Ketamine 'stealing futures of our city's children'

Ketamine is "stealing the futures" of a growing number of teenagers in Liverpool, a councillor has warned.
Councillors in the city agreed to draw up an action plan to raise better awareness of the extreme effects the drug can have.
A letter will also be sent from the council to the Secretary of State for Health calling for ketamine to be reclassified a Class A drug.
Labour councillor Lynnie Hinnigan, who proposed the motion calling for a ketamine action plan, told a full council meeting on Wednesday she had visited a specialist ketamine clinic in the city and heard first hand from a 20-year-old addict who had suffered incontinence as a result of using the drug.
She said the woman had "admitted to a room of strangers how she had to wear adult pull-ups, didn't want to die, and was going to leave the session and reuse as she couldn't cope with the pain."
Ketamine is an anaesthetic which is used in medicine as an anti-depressant and for pain relief.
It usually comes as a crystalline powder or liquid. It is also thought of as a party drug due to its hallucinogenic effects.
Ms Hinnigan told BBC Radio Merseyside that in her day job working with vulnerable young people, she was hearing about the drug "more and more".

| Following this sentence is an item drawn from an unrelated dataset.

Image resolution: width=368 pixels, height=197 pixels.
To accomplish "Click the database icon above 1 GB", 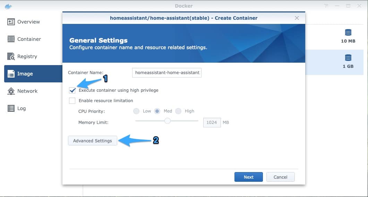I will pos(348,57).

"It terrifies me," she said.
"And you can see the impact on social media too, with teenagers sharing videos of people using the drug, they think it's funny but it's absolutely not."

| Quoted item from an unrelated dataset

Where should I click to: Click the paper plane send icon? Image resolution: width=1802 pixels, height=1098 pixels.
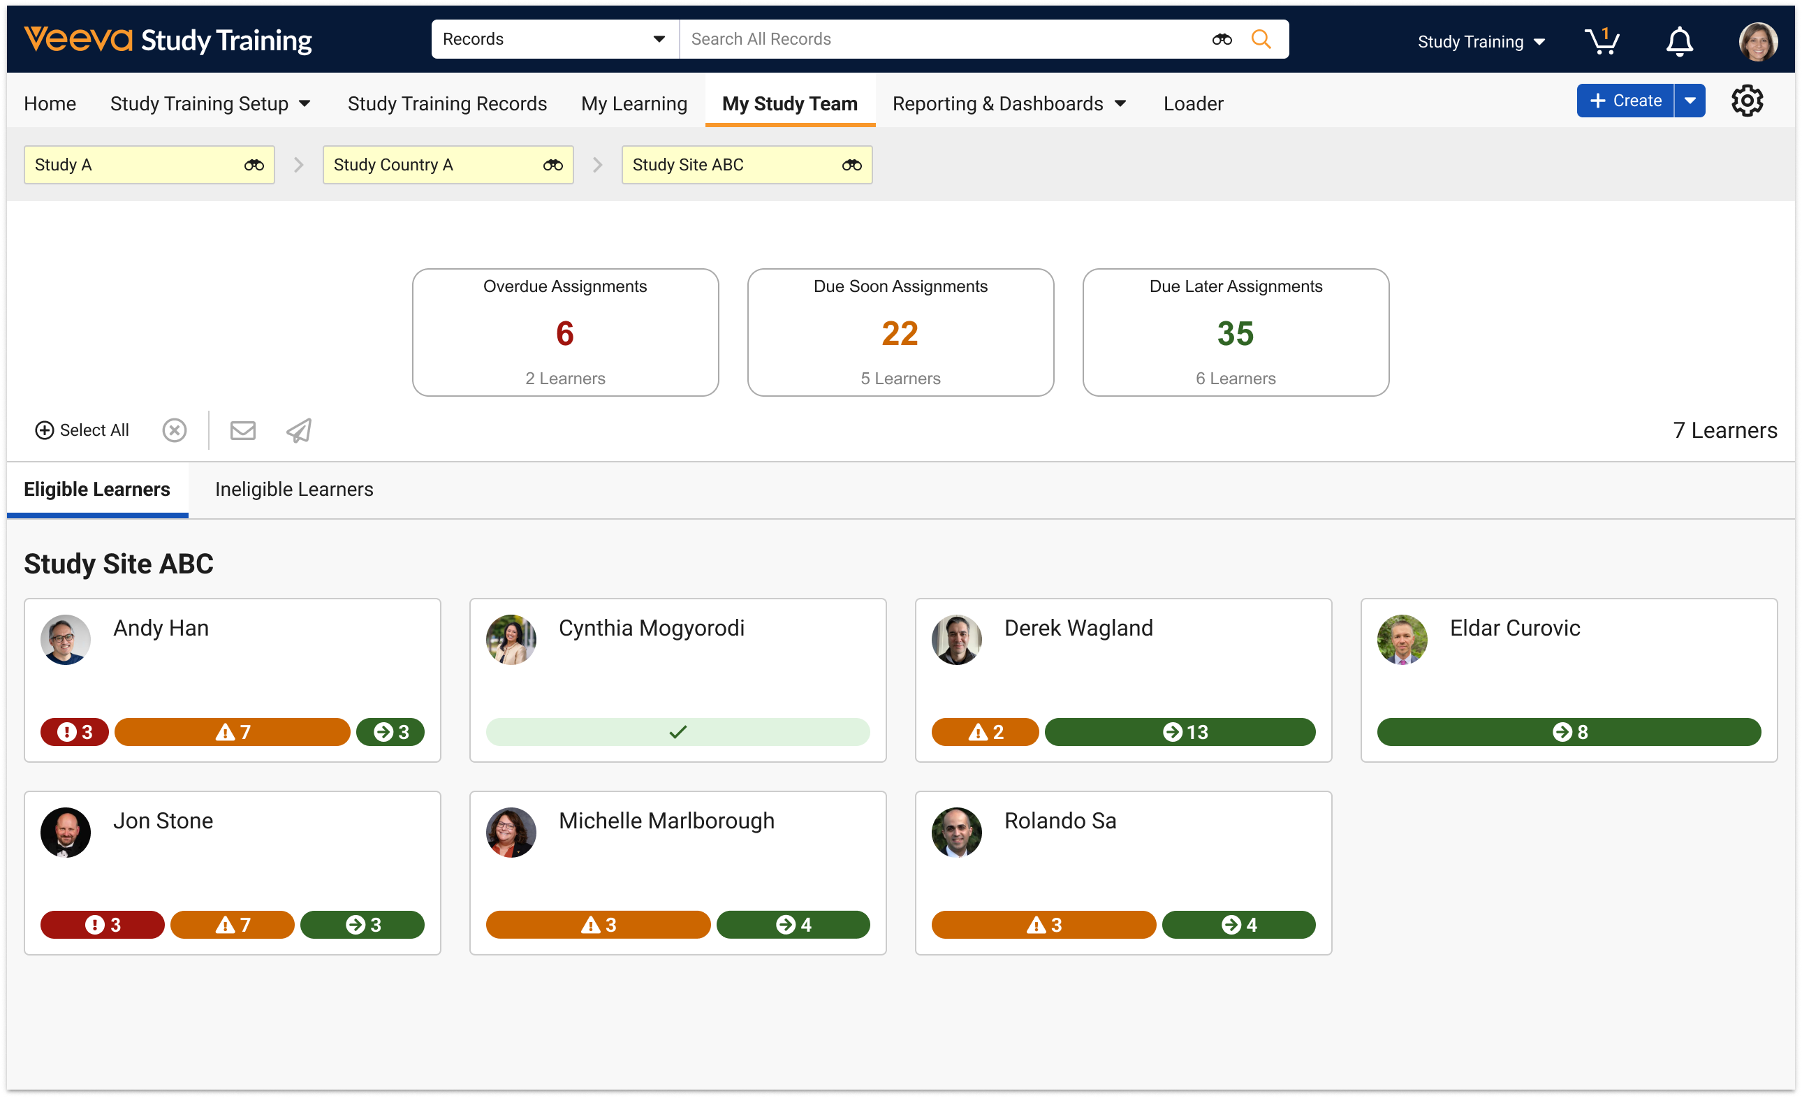pyautogui.click(x=298, y=430)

In her speech she said videos of young people "k-holing" - a state of dissociation and paralysis - was something "that some now see as entertainment".
She added the effects of heavy use of the drug could include bladder and kidney problems, with some young people experiencing bladder failure and ultimately having to use a stoma bag.

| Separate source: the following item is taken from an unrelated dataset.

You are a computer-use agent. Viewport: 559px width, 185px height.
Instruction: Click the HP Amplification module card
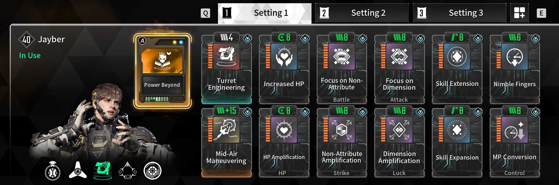pyautogui.click(x=284, y=142)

She said there needed to be an action plan with education campaigns and youth workers specifically targeting ketamine use. She also said dedicated clinics like the Lifeboat Project - a safe space for people recovering from addiction - should be replicated elsewhere in the city.
In England, the number of under-18s entering drug treatment who describe ketamine as one of their problem substances rose from 335 to 917 between 2020-21 and 2023-24, according to the National Drug Treatment Monitoring System.
An anonymised 2023 survey of more than 13,000 secondary schoolchildren from 185 schools across England reported 11% of 15-year-olds had been offered ketamine at some point. The same study, conducted for NHS England, suggested the use of ketamine among schoolchildren had more than doubled in the last decade from 0.4% in 2013 to 0.9% in 2023.
Professor of substance use at Liverpool John Moores University, Harry Sumnall, said one of the issues in Liverpool was a lack of local data about how widespread use was in the city.
"Drug services tell us that the number of people seeking treatment is increasing and hospitals particularly urologists are concerned around really heavy use and the impact on the bladder – these are relatively rare cases albeit increasing in number," he said.
The government said in January it had asked the Advisory Council on the Misuse of Drugs (ACMD) to commission advice on ketamine and to consider whether it should remain controlled as a Class B substance or become a Class A drug.